Der Standort dieses Malerblickes ist ebenso wie der ältere kolorierte Stahlstich von 1838 die Unterburg der Reichsburg Kyffhausen. Hauptmotiv ist der Barbarossaturm, im Hintergrund die Rothenburg und ganz hinten der Brocken. War der Zeichner dieses Stahlstichs wirklich vor Ort oder haben die Macher in Hildburghausen nicht eher die ältere Vorlage benutzt? Indiz 1, sie nennen keinen Künstler. Indiz 2, der Standort und Details des Barbarossaturms stimmen genau überein. Indiz 3, das gotische Fenster links ist sonst nicht überliefert, es ist eine künstlerische Zutat.

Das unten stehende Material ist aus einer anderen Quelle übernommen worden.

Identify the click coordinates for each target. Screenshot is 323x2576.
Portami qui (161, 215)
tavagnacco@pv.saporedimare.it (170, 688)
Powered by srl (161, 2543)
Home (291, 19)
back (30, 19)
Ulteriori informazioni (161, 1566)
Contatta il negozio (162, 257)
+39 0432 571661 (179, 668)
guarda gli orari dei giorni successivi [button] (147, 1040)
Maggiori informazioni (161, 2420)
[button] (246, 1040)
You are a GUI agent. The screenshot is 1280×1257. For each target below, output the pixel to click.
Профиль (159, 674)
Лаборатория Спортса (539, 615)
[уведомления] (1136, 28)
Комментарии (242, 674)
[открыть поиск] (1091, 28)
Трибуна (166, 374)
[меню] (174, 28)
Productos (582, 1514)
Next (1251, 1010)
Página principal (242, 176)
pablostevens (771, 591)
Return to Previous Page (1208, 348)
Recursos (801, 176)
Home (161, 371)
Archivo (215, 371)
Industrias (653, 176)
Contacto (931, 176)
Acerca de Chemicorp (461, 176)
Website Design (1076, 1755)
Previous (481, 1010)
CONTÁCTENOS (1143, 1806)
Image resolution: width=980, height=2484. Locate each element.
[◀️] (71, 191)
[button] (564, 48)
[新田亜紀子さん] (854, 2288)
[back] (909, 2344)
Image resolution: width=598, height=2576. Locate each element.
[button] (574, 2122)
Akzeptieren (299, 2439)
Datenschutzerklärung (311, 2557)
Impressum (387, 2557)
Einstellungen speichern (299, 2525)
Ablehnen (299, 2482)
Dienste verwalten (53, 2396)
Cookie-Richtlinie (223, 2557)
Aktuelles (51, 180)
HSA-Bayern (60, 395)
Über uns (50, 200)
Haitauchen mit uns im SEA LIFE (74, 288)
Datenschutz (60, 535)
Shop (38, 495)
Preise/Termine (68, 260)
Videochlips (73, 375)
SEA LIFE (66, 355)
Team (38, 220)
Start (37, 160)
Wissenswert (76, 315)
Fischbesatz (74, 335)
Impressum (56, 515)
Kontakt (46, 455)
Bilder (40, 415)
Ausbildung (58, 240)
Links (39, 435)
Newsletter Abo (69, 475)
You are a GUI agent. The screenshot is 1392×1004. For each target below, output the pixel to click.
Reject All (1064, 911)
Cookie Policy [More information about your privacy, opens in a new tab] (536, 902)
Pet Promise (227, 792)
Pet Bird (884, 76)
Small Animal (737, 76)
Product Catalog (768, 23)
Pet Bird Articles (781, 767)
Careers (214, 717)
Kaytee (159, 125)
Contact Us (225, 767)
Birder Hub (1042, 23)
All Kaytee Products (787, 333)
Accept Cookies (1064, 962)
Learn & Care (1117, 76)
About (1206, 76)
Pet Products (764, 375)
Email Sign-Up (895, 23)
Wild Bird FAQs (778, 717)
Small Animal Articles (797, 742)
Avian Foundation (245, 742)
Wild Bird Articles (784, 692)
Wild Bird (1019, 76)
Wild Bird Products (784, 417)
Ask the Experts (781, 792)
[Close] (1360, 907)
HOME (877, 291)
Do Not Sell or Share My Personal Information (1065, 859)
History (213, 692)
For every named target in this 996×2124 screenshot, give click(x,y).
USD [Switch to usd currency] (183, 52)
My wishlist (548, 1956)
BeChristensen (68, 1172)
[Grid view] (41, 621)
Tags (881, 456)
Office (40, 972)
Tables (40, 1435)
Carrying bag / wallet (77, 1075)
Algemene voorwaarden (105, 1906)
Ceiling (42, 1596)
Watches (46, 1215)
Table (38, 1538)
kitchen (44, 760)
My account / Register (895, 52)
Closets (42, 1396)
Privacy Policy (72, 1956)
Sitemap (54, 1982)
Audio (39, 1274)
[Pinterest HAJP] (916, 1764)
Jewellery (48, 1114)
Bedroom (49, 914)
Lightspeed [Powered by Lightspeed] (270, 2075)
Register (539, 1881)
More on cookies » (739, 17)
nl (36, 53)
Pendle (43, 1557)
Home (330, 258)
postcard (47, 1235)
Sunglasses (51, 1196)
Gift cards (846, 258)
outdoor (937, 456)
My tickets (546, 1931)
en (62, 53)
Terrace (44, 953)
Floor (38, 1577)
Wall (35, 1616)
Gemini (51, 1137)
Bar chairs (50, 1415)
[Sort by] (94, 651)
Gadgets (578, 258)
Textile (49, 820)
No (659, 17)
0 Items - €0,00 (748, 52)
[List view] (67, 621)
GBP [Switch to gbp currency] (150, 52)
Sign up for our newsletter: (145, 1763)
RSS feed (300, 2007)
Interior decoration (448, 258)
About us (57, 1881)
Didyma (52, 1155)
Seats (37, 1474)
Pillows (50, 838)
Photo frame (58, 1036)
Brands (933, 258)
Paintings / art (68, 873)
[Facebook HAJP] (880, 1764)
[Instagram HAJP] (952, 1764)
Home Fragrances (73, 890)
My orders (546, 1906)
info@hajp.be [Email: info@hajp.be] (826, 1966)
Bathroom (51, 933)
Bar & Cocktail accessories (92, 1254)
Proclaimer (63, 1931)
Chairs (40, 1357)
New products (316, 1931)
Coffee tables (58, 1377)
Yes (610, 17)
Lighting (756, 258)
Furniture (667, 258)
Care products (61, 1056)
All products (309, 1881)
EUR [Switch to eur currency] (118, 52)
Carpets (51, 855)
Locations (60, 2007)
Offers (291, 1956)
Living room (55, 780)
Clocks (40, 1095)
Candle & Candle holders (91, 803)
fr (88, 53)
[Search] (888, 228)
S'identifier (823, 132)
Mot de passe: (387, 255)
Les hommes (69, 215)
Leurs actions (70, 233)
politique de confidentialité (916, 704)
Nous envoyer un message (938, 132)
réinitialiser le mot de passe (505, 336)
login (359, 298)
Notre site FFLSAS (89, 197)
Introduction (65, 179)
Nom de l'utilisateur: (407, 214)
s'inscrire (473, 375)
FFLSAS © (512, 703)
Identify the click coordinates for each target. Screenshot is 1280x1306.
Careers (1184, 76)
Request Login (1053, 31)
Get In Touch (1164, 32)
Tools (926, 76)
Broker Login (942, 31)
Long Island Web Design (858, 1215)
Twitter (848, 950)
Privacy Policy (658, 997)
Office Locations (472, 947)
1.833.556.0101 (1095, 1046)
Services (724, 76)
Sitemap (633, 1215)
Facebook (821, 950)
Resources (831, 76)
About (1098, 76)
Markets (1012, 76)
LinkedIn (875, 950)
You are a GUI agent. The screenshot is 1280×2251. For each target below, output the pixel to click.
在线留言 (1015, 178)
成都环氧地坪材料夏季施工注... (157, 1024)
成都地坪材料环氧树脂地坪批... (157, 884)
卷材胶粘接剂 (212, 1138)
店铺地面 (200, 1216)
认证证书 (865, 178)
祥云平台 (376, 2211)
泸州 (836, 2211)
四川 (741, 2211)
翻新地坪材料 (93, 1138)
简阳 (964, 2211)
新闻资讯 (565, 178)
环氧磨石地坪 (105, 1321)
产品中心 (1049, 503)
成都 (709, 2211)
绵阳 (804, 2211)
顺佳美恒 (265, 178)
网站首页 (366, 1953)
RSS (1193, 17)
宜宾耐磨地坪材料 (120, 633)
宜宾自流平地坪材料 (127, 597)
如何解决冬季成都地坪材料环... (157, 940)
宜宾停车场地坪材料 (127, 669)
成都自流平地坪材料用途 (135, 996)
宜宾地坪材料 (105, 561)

Die Rothenburg war ebenfalls ein Treffpunkt von Patrioten in der Zeit der Befreiungskriege. Die Barbarossa-Sage vom Kyffhäuser und die rote Farbe des Sandsteins haben das befördert. Der angehende Pfarrer Albert Baur war einer von ihnen, übrigens befreundet mit Turnvater Friedrich Ludwig Jahn, den er damals im April 1830 zuvor in Freiburg /Unstrut in seinem Exil besucht hatte. Längst herrschte wieder die Reaktion. Es war Baur als Theologe nicht möglich, in Preußen zu studieren und eine Pfarrersstelle in Berlin zu erhalten. Noch aus Belzig/Fläming stellte er mehrfach Anträge dafür, die abschlägig beschieden wurden. Seine gesamte Post erreichte ihn bis zur Aufhebung der Turnersperre 1844 immer geöffnet und zensiert. Baur zeigt uns links im Tal das kleine Kelbra und die Burganlage natürlich vor den späteren Anbauten, die ausgeführt wurden, als noch roter Sandstein beim Bau des Kyffhäuserdenkmals 1896 übrig geblieben war.